Тринадцатого, кажется, все было готово для удара. Командование дивизии еще раз проверяло боевые порядки. Допрашивало последних пленных. Изучало разведданные из-за внешнего кольца окружения. Спешить и спешить.
Весь день тринадцатого шел смертельный бой у деревень Маленки и Фотиево. У тех самых Маленок, о которых уже знало гражданское население Великих Лук. Это по направлению к Новосокольникам.
Наши сдерживали одну атаку за другой. Немцы в этот день особенно часто вводили в бой танковые подразделения.
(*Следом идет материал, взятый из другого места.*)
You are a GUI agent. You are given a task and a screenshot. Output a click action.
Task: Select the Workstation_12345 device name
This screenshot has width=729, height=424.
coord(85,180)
Стоял мороз. Короткий день. К четырем часам пополудни уже темно. Схватки немного стихли.
Никто не предполагал, какой коварный маневр готовило немецкое командование. Исполнитель рискованных замыслов авантюрист фон Засс вытребовал у шефов прорыва в крепость немецких танков. По плану фон Засса, блокированный гарнизон крепости, усиленный танками, прорвется с боем навстречу контрударной внешней группировке своих.
Гитлеровское командование согласилось с этим сумасбродным замыслом и решило направить на вызволение обреченных двадцать танков. Срочно были закрашены свои опознавательные знаки и вместо них нарисованы красные звезды. Во главу колонны выставлены три трофейных Т-34. Пользуясь суматохой боя у Маленок и Фотиева, самоубийцы под покровом сумерек и поземки тронулись в путь.
Он прошел беспрепятственно более трех километров, этот так называемый отряд особого назначения. Приблизился к самому городу со стороны бывшего госбанка, рядом с рощей, и, должно быть, решив, что дело теперь в шляпе, открыл из пулеметов огонь по придорожным блиндажам, где находились артиллеристы.
Те вначале не поняли, что происходит. Танки будто наши, а лупят по своим. Но чего не бывает на войне.
Пока суть да дело, гитлеровские головорезы, как оказалось впоследствии - двадцатилетние эсэсовцы, позабавившись стрельбой, двинулись дальше. Казалось, на этом и потехе конец.
Но по-другому рассудил этот случай командир расчета противотанковой пушки старший сержант Николай Кадыров, парень из Ижевска. Он первым сообразил, что происходит под носом артиллеристов, и без чьего-либо приказа, на свой риск выпустил первый снаряд по головному танку. Удар пришелся по гусенице, пушка била сбоку. Танк закрутился на месте. Его начал обходить по обочине зимней дороги второй. То ли по неопытности, то ли в горячке водитель повел машину не правой стороной, а левой, той самой, откуда била пушка Кадырова.